非日常にあこがれ、そこに身を置いてみたら、退屈だと思っていた日常の価値に気付かされてそこへ回帰してくる。結局は現状に飽いてしまうと、別の世界へあこがれ、けれどいつかはその別世界にも慣らされてしまうという、そんな当たり前のお話。父親との確執や、彰との関係の変化など、物語の最初と最後で変わったものもあるし、治ることのなかった自傷癖のように、依然として変わらないものもあったり。ただ、その自傷行為自体が彰との繋がりを実感するという価値を持ったという点においては、他者から見れば無意味に見えても当事者同士には大切な行為に昇華されたのかもしれません。
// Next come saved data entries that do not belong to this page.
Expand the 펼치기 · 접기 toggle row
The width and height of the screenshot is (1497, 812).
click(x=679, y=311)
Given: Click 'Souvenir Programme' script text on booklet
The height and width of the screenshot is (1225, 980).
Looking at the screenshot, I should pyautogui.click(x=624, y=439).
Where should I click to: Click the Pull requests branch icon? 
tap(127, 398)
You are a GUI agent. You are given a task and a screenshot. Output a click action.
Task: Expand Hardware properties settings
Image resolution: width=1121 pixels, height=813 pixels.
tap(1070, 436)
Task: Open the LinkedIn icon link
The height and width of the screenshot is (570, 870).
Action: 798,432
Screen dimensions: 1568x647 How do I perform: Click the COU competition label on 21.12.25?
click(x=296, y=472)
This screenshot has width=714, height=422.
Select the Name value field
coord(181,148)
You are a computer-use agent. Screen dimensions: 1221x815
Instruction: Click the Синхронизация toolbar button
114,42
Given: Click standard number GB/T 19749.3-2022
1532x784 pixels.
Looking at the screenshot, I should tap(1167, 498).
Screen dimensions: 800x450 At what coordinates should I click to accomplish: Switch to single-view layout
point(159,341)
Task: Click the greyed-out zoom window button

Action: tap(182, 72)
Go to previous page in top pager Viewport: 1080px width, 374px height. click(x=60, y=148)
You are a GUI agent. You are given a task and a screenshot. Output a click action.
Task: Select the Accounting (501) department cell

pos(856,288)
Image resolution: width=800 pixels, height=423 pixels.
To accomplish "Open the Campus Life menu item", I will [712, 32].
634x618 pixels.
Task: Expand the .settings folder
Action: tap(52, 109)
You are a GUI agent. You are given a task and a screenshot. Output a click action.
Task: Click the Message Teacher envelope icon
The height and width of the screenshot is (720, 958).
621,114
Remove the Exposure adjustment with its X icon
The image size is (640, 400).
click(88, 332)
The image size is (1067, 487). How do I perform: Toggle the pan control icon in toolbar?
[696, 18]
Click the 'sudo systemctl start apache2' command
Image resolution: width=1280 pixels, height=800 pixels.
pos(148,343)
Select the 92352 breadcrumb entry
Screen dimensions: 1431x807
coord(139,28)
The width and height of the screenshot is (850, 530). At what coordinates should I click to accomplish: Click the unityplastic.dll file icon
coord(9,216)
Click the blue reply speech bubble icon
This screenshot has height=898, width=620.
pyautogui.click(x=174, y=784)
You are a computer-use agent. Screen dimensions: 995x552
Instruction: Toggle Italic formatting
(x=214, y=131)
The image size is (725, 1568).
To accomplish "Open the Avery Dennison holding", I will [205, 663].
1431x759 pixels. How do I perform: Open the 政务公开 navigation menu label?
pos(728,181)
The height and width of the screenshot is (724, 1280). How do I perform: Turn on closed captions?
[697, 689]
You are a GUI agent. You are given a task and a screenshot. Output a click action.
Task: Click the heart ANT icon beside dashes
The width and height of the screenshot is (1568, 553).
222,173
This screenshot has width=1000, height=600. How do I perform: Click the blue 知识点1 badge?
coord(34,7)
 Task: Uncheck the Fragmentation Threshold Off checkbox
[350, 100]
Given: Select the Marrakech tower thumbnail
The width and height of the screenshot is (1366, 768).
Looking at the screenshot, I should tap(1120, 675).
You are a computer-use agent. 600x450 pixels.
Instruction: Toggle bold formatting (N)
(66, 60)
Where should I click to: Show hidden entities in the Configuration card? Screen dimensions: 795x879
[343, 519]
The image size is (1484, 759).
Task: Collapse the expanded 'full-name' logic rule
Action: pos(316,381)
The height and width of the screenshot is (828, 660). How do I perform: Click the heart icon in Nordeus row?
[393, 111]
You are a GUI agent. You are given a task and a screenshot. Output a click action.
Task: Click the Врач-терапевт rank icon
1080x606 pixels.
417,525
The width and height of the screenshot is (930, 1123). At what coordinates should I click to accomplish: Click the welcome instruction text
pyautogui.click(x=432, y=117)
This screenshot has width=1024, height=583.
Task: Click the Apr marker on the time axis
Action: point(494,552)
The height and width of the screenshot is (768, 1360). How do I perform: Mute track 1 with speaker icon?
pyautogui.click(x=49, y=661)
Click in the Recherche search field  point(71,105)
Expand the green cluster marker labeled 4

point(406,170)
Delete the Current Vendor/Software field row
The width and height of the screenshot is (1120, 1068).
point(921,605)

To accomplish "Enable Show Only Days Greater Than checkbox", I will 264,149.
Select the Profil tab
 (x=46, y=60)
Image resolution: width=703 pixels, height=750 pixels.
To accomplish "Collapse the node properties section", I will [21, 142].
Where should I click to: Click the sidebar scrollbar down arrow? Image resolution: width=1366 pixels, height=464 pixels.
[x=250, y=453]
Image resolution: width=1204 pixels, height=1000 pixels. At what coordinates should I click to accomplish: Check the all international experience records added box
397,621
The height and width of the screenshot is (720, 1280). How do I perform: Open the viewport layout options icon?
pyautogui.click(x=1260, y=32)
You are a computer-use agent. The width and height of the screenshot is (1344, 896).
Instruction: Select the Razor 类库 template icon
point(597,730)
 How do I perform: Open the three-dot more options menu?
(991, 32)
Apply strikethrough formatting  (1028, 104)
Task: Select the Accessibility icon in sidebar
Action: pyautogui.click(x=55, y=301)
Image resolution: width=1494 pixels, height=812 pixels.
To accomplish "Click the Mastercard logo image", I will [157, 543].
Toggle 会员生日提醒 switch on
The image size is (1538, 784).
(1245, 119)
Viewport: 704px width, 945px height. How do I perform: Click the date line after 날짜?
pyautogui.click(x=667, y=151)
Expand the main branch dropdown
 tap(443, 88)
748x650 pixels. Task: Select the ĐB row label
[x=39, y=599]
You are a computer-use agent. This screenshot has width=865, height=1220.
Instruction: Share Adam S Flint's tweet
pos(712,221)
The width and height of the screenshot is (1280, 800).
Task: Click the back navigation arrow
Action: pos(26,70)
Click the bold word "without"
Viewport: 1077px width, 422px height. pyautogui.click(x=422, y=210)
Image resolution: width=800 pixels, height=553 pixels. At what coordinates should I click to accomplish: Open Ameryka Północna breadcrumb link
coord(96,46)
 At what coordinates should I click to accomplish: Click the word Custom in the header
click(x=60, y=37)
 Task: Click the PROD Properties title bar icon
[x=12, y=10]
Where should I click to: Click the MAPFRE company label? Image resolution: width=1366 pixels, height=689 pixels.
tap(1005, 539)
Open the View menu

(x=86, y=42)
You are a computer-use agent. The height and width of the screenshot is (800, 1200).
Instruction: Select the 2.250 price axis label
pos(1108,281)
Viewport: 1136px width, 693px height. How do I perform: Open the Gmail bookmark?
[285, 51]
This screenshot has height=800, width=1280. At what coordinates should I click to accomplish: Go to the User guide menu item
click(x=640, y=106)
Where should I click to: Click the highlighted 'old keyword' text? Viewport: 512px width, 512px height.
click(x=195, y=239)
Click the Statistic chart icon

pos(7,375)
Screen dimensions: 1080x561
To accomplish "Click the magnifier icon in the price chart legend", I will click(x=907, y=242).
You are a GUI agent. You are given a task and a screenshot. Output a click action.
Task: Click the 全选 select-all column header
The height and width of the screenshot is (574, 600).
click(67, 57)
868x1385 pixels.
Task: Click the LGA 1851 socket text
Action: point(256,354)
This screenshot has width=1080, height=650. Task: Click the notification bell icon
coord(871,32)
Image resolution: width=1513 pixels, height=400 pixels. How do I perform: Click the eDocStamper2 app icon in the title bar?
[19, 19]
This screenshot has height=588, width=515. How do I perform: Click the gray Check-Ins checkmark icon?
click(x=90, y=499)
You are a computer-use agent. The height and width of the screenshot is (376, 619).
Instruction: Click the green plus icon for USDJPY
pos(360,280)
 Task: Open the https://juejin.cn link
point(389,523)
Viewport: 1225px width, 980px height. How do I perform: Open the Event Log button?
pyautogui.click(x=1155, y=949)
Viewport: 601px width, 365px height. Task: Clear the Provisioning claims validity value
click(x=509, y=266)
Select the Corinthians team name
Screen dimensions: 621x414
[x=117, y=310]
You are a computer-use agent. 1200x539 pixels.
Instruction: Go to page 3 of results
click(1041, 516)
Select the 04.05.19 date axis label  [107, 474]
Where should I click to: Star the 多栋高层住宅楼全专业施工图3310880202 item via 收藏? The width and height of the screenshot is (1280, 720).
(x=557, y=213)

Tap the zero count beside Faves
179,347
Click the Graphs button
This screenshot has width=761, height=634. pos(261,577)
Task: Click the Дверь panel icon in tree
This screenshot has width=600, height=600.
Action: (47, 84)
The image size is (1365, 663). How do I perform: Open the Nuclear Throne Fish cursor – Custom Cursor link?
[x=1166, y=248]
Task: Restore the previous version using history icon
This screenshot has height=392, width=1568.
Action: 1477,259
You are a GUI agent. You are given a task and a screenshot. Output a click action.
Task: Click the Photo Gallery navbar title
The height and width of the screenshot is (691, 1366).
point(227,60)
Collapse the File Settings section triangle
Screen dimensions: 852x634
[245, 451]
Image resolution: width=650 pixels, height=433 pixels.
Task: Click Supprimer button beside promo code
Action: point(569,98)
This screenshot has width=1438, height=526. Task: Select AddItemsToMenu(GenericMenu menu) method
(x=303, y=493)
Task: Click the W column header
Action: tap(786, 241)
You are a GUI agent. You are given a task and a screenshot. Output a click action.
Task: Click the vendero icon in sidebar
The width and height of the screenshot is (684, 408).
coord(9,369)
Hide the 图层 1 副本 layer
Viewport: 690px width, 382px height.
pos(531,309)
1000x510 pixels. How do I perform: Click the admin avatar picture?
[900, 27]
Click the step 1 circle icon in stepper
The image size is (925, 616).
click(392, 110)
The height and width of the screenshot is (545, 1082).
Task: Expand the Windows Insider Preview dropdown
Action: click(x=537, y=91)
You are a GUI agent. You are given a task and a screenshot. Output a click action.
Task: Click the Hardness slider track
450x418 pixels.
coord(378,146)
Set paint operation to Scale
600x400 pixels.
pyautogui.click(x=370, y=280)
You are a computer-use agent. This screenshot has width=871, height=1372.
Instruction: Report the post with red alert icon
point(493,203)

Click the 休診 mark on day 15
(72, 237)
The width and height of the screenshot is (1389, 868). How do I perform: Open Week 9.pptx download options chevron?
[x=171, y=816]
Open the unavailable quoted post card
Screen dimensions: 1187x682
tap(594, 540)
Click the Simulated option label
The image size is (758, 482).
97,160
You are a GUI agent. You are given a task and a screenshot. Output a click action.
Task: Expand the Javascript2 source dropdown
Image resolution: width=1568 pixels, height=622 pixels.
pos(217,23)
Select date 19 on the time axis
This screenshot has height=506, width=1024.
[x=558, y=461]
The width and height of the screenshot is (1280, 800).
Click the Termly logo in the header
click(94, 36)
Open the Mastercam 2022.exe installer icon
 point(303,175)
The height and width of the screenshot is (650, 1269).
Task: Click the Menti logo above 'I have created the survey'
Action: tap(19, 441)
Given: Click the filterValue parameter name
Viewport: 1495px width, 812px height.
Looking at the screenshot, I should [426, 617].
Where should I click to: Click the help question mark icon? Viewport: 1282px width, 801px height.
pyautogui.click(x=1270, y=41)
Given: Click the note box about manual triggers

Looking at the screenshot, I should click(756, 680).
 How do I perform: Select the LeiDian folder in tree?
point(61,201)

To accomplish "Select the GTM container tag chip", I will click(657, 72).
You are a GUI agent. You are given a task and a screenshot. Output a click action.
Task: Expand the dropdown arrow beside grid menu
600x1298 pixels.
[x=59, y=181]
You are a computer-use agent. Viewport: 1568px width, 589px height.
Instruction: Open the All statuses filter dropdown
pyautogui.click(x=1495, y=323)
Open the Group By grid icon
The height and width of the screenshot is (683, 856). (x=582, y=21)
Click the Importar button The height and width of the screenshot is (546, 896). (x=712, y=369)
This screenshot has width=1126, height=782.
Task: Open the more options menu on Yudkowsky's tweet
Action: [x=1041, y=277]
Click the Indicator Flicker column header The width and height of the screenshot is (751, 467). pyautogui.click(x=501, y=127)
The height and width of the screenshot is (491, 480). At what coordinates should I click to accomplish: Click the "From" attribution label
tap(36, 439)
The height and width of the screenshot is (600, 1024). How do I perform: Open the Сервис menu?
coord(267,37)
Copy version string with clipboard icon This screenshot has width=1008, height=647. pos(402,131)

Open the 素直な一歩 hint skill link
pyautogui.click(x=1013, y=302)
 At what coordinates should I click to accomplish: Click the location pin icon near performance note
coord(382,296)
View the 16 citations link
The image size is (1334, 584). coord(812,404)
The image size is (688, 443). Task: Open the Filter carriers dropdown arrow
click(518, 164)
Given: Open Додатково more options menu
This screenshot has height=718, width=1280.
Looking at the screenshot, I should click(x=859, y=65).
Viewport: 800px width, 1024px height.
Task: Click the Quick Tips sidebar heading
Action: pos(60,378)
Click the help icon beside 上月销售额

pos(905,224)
主人公勢と敵対勢力の決着があっけないというか、最後まで後手後手に回ってしまったせいで、勝った気がしない――事実、勝利とはほど遠い終局かも ――のがすっきりしない原因かな。まぁ、一般人を大きく逸脱するほどの地力があるようには描かれてこなかったので、その辺も含めてリアルに徹したともいえますが。一部、嬢がパワーアップするシーンはどうかなとも思うのですが。

終わり方がやけにあっさりですが、後日談は少しだけ幸せに描かれているのが良かったかな。